[Stored data]
■ ■ ■

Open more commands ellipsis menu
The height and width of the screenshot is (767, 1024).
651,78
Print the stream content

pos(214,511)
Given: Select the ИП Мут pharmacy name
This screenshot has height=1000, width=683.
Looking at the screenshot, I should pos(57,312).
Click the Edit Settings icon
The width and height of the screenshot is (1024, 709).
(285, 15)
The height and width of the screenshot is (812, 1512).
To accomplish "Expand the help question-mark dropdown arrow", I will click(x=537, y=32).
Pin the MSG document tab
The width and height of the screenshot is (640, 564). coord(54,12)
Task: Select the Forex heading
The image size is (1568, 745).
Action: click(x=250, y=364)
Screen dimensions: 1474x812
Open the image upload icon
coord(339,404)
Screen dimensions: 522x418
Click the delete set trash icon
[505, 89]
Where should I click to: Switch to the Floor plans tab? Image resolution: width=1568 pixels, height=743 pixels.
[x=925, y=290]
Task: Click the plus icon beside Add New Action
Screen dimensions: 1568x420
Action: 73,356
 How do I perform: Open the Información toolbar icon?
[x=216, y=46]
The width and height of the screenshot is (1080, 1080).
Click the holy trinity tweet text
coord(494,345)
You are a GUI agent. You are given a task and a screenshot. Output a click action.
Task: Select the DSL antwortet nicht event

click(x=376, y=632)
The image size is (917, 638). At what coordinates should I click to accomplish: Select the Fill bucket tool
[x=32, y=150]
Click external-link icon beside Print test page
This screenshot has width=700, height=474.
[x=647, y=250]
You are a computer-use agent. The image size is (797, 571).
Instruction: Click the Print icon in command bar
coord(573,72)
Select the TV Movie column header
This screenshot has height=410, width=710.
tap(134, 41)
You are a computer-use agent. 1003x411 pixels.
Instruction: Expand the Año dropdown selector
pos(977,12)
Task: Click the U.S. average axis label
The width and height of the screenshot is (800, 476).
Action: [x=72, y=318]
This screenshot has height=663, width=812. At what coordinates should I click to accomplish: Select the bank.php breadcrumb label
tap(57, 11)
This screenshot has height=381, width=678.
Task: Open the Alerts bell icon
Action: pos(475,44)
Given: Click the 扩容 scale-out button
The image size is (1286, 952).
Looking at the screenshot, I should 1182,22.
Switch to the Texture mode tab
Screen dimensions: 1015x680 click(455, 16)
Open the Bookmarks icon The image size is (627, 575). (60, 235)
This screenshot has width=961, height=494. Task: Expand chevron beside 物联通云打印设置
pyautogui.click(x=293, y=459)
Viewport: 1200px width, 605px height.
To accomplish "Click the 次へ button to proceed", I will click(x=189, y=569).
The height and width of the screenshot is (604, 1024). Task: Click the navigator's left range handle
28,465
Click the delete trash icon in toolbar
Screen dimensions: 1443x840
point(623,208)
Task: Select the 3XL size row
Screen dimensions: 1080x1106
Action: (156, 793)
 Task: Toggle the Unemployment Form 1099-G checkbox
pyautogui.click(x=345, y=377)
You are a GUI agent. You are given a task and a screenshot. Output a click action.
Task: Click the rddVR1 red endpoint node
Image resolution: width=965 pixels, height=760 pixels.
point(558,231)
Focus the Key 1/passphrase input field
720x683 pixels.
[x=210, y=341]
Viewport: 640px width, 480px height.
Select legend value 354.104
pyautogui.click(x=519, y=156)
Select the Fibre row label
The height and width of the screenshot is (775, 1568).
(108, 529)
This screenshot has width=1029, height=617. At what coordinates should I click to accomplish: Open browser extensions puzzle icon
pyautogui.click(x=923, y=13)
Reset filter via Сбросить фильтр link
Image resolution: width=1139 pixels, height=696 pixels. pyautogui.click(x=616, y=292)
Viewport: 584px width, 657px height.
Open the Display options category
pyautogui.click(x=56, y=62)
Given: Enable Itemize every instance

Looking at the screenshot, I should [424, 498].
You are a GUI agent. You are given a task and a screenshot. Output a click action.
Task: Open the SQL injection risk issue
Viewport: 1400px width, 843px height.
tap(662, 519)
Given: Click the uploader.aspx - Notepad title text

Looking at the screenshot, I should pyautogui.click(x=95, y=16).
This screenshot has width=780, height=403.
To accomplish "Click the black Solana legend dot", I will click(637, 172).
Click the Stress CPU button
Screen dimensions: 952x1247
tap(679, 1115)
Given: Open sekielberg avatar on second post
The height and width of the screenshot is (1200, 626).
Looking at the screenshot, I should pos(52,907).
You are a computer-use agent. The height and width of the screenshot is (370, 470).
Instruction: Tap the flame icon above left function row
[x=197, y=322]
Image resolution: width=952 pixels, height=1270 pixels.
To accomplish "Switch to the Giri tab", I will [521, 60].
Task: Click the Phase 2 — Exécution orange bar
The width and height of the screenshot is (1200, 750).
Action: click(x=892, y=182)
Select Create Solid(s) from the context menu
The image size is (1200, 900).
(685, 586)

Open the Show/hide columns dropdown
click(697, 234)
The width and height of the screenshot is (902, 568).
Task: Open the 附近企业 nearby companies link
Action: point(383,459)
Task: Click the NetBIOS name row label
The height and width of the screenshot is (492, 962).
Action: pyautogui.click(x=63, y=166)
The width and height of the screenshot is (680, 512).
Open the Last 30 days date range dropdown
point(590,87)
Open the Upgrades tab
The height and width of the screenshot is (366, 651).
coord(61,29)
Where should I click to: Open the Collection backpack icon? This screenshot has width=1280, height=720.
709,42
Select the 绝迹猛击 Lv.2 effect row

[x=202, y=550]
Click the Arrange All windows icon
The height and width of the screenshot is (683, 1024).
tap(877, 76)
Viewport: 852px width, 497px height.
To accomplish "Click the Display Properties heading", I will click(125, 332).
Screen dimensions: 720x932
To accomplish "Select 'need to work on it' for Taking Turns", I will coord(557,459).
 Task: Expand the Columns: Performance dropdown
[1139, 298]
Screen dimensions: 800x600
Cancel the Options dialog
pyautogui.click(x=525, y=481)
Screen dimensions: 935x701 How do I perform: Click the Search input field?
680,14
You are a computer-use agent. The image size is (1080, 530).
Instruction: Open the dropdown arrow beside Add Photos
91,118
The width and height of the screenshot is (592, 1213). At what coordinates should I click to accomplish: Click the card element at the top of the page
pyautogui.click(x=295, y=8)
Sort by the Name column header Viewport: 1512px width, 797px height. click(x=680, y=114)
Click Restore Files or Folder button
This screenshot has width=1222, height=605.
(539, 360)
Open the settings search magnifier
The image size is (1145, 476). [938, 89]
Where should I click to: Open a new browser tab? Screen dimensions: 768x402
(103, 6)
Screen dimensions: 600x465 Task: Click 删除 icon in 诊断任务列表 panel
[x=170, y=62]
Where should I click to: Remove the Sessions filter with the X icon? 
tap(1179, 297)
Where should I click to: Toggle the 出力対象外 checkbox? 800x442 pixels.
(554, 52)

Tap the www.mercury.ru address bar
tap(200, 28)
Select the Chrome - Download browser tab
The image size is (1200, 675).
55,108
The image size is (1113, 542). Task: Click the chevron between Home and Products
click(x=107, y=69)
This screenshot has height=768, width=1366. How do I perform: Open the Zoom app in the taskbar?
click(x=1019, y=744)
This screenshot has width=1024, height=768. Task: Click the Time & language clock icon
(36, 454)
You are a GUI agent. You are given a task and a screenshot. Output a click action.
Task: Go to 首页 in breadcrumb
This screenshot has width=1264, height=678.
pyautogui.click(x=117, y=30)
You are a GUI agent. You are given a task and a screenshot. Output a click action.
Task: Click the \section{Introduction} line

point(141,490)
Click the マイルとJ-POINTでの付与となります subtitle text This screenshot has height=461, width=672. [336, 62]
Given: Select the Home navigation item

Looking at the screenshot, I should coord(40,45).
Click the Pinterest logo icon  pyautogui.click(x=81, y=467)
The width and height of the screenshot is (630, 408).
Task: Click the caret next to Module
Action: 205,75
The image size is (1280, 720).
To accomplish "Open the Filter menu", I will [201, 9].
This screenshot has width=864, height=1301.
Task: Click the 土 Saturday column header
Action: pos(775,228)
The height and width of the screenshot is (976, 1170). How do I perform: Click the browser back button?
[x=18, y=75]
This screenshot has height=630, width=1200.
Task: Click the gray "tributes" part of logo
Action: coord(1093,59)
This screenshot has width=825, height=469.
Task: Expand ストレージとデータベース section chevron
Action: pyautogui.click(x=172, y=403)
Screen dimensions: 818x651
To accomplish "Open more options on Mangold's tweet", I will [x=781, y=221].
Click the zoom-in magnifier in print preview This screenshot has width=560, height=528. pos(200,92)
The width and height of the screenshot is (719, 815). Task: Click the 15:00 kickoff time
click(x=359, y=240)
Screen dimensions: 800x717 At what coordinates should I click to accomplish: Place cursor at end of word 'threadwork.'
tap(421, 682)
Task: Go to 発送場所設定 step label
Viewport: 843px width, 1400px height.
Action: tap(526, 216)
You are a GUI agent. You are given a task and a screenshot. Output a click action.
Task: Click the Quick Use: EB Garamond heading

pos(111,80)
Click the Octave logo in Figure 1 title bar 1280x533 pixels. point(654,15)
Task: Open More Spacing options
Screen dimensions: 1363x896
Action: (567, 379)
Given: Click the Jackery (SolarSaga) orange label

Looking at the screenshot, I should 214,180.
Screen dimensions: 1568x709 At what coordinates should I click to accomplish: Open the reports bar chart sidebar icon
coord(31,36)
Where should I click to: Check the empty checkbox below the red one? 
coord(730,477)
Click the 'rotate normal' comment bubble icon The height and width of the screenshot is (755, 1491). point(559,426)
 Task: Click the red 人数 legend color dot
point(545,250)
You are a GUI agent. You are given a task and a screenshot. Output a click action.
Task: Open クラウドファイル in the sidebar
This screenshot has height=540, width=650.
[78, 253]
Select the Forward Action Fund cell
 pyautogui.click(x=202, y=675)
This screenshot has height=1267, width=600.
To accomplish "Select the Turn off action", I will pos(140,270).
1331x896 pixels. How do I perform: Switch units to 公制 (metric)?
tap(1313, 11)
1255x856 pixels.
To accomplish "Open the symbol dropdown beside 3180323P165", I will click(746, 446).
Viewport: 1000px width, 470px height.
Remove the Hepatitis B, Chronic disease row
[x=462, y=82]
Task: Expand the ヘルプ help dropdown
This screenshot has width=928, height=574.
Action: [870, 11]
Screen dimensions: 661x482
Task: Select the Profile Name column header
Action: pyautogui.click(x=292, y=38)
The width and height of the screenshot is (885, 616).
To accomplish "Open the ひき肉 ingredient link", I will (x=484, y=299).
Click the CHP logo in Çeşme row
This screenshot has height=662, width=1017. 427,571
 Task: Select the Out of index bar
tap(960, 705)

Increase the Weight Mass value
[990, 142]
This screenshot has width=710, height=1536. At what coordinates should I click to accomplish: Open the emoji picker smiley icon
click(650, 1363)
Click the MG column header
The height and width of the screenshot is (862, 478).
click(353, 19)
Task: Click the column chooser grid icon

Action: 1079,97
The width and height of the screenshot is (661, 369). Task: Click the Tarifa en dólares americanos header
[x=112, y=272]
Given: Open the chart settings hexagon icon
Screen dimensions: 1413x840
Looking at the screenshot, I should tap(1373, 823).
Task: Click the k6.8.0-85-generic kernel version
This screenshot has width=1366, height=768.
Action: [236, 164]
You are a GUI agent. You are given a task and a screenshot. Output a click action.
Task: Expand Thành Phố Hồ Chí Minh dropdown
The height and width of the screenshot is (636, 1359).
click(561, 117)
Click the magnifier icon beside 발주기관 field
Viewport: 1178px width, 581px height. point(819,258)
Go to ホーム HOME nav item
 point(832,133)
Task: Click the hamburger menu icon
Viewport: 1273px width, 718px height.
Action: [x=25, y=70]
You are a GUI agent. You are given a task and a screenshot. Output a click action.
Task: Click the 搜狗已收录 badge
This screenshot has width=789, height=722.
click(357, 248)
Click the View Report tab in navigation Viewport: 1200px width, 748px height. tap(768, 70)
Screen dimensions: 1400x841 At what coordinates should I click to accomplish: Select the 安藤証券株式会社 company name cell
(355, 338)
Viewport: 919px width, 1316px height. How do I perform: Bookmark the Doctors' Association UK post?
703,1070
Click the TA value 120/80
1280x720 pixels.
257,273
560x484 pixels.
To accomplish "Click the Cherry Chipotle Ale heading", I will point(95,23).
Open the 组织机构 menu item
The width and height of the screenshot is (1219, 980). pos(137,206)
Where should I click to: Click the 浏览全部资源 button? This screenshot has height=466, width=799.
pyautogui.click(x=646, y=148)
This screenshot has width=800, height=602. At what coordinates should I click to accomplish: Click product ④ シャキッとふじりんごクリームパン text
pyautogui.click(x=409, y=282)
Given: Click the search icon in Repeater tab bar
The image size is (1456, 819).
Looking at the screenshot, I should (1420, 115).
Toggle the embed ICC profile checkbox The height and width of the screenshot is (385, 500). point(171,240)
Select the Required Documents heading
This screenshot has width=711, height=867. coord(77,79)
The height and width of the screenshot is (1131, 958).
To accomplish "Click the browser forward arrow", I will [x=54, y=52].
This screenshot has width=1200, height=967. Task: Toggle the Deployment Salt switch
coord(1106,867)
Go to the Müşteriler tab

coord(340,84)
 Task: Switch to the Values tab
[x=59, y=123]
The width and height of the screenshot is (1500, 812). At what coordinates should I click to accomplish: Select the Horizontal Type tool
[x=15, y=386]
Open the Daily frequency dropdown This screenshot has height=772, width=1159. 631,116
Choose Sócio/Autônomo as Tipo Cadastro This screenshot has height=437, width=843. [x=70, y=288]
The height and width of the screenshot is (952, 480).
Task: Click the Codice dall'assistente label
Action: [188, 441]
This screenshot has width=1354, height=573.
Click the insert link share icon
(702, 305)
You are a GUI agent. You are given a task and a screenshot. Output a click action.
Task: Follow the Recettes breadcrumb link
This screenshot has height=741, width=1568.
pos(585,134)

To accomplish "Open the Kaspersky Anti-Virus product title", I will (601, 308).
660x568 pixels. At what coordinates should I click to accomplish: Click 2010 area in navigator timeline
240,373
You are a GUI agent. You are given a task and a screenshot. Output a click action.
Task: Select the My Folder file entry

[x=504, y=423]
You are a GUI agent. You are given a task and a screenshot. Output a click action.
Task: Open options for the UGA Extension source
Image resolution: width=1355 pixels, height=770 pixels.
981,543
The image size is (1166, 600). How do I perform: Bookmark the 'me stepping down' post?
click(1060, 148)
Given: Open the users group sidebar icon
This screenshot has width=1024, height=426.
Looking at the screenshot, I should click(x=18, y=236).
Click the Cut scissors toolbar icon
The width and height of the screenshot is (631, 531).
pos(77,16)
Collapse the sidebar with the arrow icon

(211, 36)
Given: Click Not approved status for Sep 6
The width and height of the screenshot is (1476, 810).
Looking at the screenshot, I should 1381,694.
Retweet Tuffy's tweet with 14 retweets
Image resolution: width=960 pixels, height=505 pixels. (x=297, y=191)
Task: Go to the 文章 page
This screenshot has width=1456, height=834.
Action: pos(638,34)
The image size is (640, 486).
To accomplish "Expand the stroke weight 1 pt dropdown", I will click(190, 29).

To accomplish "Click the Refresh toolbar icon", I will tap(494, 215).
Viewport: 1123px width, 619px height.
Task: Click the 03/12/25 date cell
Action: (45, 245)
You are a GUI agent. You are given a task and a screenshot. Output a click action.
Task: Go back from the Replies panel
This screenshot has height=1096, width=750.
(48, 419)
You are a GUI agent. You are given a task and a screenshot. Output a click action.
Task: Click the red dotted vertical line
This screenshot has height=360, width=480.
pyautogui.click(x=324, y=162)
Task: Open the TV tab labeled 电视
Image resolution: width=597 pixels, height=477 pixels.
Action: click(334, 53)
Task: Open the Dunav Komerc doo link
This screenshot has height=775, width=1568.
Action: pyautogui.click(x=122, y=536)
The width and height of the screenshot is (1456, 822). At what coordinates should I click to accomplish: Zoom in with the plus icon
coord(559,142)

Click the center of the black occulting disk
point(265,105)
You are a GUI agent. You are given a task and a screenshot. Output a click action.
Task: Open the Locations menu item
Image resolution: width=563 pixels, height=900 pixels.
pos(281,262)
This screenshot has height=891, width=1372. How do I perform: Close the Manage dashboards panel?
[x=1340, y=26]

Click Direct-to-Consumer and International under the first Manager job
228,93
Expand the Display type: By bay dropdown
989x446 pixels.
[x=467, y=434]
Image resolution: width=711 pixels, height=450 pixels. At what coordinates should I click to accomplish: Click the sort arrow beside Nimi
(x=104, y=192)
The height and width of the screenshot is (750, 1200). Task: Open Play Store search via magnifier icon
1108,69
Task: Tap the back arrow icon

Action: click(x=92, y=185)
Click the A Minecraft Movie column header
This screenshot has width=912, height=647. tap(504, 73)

■ ■ ■

** WHAT NEEDS TO BE DONE **
Check all the records above and select each line where the string "help" is found.

** TASK ANSWER **
To accomplish "Expand the help question-mark dropdown arrow", I will click(x=537, y=32).
Task: Expand the ヘルプ help dropdown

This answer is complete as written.